The epstein_files/ directory is organized by document ID. After running all steps, a typical directory looks like:
epstein_files/
├── 001/
│ ├── 001.pdf # Original file
│ ├── content.txt # Extracted text content
│ └── images/
│ ├── page1_img1.jpg # Original extracted image
│ └── page1_img1/ # Analysis & Formats Directory
│ ├── analysis.json # AI Analysis (Type, Description, Objects)
│ ├── ocr.txt # OCR text (if text was detected)

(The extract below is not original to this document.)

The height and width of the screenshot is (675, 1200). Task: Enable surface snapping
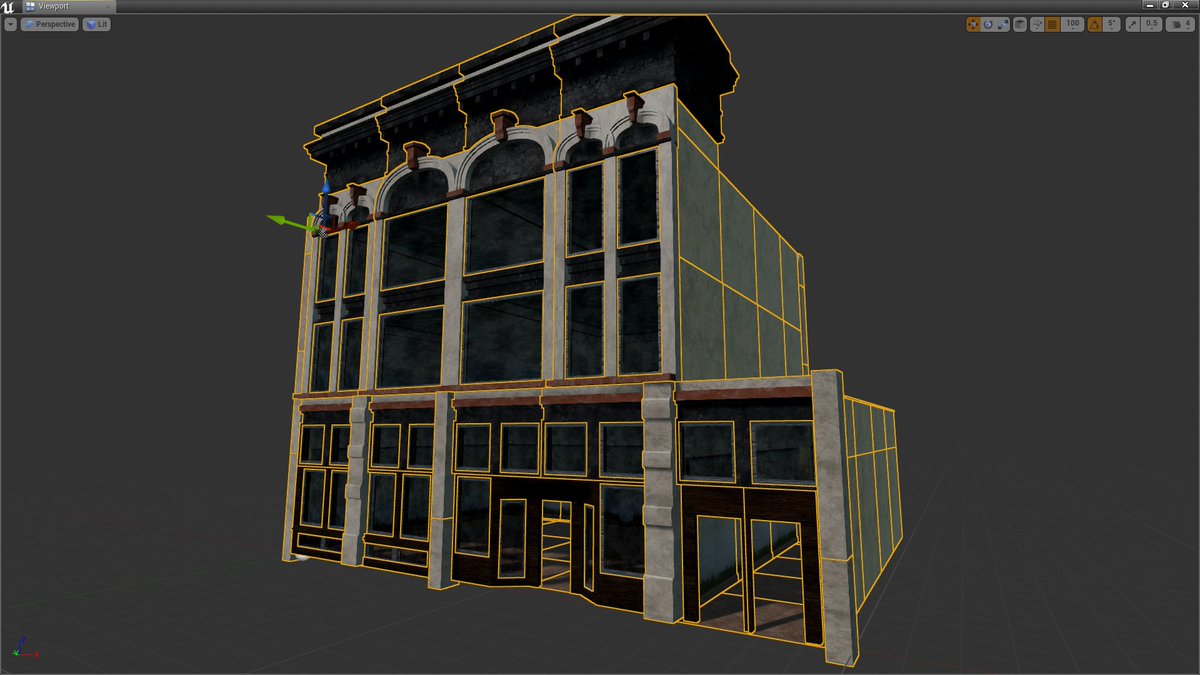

│ ├── full.avif # Web-optimized full resolution
│ ├── medium.avif # Medium sized thumbnail
│ ├── small.avif # Small sized thumbnail
│ ├── thumb.avif # Thumbnail
│ └── tiny.avif # Tiny placeholder
├── 002/
...
epstein_files/inventory.json: The source of truth database tracking every file's URL, download status, classification, and analysis progress.